Data entries:
━━━━━━━━━━━━━━━━━━━━━━━━━━━━━━
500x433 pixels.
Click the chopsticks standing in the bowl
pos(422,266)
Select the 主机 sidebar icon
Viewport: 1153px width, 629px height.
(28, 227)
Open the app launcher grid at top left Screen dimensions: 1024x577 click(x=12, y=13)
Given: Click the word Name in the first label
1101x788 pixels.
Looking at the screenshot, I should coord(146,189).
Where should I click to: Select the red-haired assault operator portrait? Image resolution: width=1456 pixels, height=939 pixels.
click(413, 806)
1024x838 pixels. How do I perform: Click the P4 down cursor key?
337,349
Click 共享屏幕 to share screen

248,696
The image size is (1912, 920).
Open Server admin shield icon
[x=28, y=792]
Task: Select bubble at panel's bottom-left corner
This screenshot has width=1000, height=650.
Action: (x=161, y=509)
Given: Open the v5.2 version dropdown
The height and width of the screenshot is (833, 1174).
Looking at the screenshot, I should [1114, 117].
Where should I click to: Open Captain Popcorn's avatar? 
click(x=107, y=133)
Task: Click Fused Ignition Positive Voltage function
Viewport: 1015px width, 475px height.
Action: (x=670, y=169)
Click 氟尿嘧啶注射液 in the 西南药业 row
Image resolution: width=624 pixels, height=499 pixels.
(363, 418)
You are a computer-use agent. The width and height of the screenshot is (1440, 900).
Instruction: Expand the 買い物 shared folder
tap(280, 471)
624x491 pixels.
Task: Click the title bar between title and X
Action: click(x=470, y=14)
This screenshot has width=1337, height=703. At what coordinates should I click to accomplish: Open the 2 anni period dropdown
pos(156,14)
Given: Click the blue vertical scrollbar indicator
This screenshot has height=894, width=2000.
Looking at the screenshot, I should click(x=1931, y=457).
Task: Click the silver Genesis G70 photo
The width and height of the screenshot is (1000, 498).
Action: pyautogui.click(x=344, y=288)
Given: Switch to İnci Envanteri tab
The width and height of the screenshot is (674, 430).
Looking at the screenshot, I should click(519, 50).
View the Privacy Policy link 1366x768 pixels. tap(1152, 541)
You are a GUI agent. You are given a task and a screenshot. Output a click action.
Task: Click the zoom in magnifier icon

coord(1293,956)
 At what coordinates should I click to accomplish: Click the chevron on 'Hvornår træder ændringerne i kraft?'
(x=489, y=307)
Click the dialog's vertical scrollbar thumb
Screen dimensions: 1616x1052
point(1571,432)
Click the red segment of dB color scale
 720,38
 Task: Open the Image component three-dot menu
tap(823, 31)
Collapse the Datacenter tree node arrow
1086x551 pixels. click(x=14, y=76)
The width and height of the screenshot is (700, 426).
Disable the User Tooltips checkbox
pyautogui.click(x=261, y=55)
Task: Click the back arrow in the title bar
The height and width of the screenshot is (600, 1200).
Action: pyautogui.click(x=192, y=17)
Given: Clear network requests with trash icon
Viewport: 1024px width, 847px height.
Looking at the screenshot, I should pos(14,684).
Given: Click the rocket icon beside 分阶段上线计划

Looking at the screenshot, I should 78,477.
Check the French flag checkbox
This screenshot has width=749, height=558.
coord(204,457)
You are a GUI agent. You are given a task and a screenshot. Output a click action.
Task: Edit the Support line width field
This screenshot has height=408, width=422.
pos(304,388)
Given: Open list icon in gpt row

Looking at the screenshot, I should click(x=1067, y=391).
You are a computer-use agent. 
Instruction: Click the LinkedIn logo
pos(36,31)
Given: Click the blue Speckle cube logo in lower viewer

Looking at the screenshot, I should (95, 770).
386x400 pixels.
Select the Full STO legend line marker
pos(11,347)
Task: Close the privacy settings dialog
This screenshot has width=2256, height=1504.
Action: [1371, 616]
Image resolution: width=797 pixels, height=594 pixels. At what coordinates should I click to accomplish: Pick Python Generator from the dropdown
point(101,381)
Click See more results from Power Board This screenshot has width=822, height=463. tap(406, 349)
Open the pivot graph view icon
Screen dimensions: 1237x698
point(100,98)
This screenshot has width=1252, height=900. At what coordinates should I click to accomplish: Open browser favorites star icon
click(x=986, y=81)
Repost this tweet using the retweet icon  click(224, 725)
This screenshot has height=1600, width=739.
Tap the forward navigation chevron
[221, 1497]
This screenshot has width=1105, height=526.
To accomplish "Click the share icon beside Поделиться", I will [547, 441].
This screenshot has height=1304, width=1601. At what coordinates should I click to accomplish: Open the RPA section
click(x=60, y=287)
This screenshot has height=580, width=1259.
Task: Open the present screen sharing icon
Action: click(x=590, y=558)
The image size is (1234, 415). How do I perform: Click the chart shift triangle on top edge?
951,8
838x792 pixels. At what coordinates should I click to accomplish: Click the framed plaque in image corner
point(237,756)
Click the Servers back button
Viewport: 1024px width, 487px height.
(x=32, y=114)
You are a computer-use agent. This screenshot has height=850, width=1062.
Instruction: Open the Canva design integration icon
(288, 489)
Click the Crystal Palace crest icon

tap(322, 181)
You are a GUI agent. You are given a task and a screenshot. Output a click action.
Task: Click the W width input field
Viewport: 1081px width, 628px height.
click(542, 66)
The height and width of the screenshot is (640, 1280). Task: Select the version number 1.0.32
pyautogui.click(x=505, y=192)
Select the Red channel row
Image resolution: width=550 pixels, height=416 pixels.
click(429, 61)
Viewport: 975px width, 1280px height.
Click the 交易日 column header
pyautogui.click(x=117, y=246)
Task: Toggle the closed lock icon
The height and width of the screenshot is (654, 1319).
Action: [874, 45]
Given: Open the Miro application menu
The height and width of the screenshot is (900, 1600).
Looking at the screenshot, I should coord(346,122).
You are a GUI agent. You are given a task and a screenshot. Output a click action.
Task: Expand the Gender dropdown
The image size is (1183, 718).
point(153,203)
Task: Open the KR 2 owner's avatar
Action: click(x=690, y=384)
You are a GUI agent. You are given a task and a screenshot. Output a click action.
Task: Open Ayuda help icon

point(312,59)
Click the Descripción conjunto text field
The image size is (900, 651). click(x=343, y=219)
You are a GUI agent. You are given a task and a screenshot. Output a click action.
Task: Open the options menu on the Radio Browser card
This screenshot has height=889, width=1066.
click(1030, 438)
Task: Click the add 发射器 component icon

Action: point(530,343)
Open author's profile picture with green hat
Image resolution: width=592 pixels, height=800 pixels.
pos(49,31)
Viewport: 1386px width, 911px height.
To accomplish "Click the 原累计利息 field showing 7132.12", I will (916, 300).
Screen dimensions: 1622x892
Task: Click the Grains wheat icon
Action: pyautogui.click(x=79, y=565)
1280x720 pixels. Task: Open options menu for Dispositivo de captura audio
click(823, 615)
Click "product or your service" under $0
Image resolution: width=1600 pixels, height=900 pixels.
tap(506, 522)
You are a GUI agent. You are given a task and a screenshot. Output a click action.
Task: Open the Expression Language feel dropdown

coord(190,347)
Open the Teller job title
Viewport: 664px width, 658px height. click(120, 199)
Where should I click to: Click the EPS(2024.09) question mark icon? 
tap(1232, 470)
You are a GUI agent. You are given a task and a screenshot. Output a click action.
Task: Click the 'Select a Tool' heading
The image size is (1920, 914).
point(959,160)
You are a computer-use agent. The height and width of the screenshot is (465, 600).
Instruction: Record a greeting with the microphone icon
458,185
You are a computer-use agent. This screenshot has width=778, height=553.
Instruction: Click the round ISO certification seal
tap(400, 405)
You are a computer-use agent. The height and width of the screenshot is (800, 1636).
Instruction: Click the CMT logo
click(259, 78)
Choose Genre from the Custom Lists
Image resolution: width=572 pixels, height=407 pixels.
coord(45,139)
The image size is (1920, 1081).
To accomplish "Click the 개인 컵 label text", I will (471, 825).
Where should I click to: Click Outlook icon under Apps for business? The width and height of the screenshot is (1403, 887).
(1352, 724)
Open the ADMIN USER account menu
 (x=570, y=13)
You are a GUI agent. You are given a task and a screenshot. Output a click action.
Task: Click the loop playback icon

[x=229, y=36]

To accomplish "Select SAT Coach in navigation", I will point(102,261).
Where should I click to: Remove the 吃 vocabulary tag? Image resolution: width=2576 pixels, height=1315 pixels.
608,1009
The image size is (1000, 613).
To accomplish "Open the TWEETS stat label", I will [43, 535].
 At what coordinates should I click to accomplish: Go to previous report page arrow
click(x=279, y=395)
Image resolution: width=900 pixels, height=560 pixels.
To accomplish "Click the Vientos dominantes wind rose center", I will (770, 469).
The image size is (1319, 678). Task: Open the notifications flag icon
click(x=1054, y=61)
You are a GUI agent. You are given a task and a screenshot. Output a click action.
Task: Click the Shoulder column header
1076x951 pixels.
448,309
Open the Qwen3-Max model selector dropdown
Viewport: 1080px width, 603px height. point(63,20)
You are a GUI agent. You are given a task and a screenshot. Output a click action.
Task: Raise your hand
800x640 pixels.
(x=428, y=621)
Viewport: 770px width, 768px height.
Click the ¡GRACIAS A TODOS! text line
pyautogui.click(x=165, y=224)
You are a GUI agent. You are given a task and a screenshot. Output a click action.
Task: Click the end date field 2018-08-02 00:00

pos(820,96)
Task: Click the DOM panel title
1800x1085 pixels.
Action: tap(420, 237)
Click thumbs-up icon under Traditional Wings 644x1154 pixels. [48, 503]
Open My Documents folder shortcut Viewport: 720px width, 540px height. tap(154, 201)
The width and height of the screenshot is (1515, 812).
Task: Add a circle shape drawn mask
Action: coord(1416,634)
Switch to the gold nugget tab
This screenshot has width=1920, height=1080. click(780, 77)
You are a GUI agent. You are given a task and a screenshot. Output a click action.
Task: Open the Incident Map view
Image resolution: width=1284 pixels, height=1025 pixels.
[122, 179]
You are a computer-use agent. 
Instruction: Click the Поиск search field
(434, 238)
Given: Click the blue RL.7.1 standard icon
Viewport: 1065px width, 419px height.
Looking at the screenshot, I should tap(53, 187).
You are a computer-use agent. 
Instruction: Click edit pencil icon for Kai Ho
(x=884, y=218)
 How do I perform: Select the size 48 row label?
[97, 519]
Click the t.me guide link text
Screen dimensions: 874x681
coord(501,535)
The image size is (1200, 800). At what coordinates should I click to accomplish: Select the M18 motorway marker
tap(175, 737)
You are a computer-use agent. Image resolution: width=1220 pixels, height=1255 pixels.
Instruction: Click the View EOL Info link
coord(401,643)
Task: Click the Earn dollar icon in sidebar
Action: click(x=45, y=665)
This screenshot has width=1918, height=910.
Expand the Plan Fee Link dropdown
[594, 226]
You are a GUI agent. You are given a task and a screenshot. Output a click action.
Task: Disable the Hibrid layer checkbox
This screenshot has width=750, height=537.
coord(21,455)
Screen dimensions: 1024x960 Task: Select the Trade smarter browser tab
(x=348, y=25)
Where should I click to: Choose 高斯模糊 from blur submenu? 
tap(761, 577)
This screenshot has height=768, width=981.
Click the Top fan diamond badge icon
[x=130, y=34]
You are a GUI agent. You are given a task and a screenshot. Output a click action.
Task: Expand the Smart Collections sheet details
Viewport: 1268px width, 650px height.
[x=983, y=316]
━━━━━━━━━━━━━━━━━━━━━━━━━━━━━━
PROBLEM TO SOLVE: Reproduce, exactly as they stand in the data above, the lines from the one that holds "ændringerne i kraft?'" to the one that holds "Given: Clear network requests with trash icon", inclusive.

RESULT FOR THIS EXERCISE:
 At what coordinates should I click to accomplish: Click the chevron on 'Hvornår træder ændringerne i kraft?'
(x=489, y=307)
Click the dialog's vertical scrollbar thumb
Screen dimensions: 1616x1052
point(1571,432)
Click the red segment of dB color scale
 720,38
 Task: Open the Image component three-dot menu
tap(823, 31)
Collapse the Datacenter tree node arrow
1086x551 pixels. click(x=14, y=76)
The width and height of the screenshot is (700, 426).
Disable the User Tooltips checkbox
pyautogui.click(x=261, y=55)
Task: Click the back arrow in the title bar
The height and width of the screenshot is (600, 1200).
Action: pyautogui.click(x=192, y=17)
Given: Clear network requests with trash icon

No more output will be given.